Stored data
^^^^^^^^^^^^^^^^

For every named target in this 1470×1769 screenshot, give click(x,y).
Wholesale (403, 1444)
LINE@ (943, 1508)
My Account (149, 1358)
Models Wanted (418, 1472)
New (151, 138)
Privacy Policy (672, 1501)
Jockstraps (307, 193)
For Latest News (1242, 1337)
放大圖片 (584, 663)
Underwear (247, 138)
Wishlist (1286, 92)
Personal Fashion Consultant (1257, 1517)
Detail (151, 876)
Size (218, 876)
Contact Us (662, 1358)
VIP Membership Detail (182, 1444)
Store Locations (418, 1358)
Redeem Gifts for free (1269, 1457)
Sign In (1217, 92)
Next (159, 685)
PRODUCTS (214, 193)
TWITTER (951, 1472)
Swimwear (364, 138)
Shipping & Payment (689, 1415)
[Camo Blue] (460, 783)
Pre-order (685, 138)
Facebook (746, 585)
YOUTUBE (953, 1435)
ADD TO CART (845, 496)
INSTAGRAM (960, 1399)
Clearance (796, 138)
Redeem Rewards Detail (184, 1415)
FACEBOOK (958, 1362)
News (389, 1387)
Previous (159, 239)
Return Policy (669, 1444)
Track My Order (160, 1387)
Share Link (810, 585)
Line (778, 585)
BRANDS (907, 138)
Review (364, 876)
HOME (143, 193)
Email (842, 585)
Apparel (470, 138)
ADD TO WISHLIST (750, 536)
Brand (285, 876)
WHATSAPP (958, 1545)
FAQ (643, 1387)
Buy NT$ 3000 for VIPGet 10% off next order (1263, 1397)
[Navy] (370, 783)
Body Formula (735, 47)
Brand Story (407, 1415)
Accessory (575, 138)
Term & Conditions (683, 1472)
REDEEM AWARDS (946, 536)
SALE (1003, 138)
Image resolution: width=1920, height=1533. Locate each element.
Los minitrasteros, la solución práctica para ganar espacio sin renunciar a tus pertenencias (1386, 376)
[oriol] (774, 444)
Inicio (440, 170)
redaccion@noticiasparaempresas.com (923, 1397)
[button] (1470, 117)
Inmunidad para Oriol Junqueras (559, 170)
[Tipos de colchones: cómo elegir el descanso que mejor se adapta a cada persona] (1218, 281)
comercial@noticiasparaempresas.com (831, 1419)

^^^^^^^^^^^^^^^^

The entries above must be repeated word for word.

- [SOLUTION TO THE PROBLEM]
For every named target in this 1470×1769 screenshot, give click(x,y).
Wholesale (403, 1444)
LINE@ (943, 1508)
My Account (149, 1358)
Models Wanted (418, 1472)
New (151, 138)
Privacy Policy (672, 1501)
Jockstraps (307, 193)
For Latest News (1242, 1337)
放大圖片 (584, 663)
Underwear (247, 138)
Wishlist (1286, 92)
Personal Fashion Consultant (1257, 1517)
Detail (151, 876)
Size (218, 876)
Contact Us (662, 1358)
VIP Membership Detail (182, 1444)
Store Locations (418, 1358)
Redeem Gifts for free (1269, 1457)
Sign In (1217, 92)
Next (159, 685)
PRODUCTS (214, 193)
TWITTER (951, 1472)
Swimwear (364, 138)
Shipping & Payment (689, 1415)
[Camo Blue] (460, 783)
Pre-order (685, 138)
Facebook (746, 585)
YOUTUBE (953, 1435)
ADD TO CART (845, 496)
INSTAGRAM (960, 1399)
Clearance (796, 138)
Redeem Rewards Detail (184, 1415)
FACEBOOK (958, 1362)
News (389, 1387)
Previous (159, 239)
Return Policy (669, 1444)
Track My Order (160, 1387)
Share Link (810, 585)
Line (778, 585)
BRANDS (907, 138)
Review (364, 876)
HOME (143, 193)
Email (842, 585)
Apparel (470, 138)
ADD TO WISHLIST (750, 536)
Brand (285, 876)
WHATSAPP (958, 1545)
FAQ (643, 1387)
Buy NT$ 3000 for VIPGet 10% off next order (1263, 1397)
[Navy] (370, 783)
Body Formula (735, 47)
Brand Story (407, 1415)
Accessory (575, 138)
Term & Conditions (683, 1472)
REDEEM AWARDS (946, 536)
SALE (1003, 138)
Image resolution: width=1920, height=1533. Locate each element.
Los minitrasteros, la solución práctica para ganar espacio sin renunciar a tus pertenencias (1386, 376)
[oriol] (774, 444)
Inicio (440, 170)
redaccion@noticiasparaempresas.com (923, 1397)
[button] (1470, 117)
Inmunidad para Oriol Junqueras (559, 170)
[Tipos de colchones: cómo elegir el descanso que mejor se adapta a cada persona] (1218, 281)
comercial@noticiasparaempresas.com (831, 1419)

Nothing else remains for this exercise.